■ **What you are asked to do**
Retype exactly the lines from the one holding "The width and height of the screenshot is (1044, 435)." through the final line of the data, both included.
>>
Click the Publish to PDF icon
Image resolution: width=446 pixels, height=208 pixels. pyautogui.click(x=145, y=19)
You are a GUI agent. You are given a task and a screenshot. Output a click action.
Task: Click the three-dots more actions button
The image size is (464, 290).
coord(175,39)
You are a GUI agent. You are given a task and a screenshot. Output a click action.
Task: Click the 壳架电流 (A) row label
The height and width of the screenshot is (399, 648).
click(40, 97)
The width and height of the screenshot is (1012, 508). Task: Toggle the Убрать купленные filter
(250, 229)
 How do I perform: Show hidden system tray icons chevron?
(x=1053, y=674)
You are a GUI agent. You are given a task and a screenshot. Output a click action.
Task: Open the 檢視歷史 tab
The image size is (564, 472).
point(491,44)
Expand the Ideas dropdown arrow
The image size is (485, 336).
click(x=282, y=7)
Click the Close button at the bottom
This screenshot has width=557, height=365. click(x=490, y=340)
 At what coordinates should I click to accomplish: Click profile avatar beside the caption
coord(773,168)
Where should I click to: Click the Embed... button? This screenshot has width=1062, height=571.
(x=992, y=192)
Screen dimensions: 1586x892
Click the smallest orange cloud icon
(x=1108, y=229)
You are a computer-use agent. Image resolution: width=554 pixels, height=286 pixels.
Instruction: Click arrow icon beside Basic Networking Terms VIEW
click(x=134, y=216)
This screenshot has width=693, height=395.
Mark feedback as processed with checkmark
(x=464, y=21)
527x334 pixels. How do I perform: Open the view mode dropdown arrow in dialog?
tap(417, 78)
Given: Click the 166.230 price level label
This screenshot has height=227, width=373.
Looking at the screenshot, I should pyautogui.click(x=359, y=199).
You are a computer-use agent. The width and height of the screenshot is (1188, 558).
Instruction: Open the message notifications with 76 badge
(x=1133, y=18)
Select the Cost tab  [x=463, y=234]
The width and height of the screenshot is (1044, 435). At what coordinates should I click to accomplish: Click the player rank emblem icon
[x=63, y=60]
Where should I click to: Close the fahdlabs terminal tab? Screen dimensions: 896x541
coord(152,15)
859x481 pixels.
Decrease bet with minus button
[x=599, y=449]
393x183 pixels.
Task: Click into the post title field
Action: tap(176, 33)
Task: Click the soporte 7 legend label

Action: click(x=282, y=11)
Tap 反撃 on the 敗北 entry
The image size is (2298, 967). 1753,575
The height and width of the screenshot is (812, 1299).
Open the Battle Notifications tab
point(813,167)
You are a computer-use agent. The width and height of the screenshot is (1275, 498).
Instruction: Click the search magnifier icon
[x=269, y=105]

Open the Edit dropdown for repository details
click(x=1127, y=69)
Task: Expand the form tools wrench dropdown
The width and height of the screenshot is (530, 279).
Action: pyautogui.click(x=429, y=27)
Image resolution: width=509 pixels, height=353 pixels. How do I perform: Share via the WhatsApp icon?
<<
■ **Solution to this problem**
The width and height of the screenshot is (1044, 435). At what coordinates should I click to accomplish: Click the player rank emblem icon
[x=63, y=60]
Where should I click to: Close the fahdlabs terminal tab? Screen dimensions: 896x541
coord(152,15)
859x481 pixels.
Decrease bet with minus button
[x=599, y=449]
393x183 pixels.
Task: Click into the post title field
Action: tap(176, 33)
Task: Click the soporte 7 legend label

Action: click(x=282, y=11)
Tap 反撃 on the 敗北 entry
The image size is (2298, 967). 1753,575
The height and width of the screenshot is (812, 1299).
Open the Battle Notifications tab
point(813,167)
You are a computer-use agent. The width and height of the screenshot is (1275, 498).
Instruction: Click the search magnifier icon
[x=269, y=105]

Open the Edit dropdown for repository details
click(x=1127, y=69)
Task: Expand the form tools wrench dropdown
The width and height of the screenshot is (530, 279).
Action: pyautogui.click(x=429, y=27)
Image resolution: width=509 pixels, height=353 pixels. How do I perform: Share via the WhatsApp icon?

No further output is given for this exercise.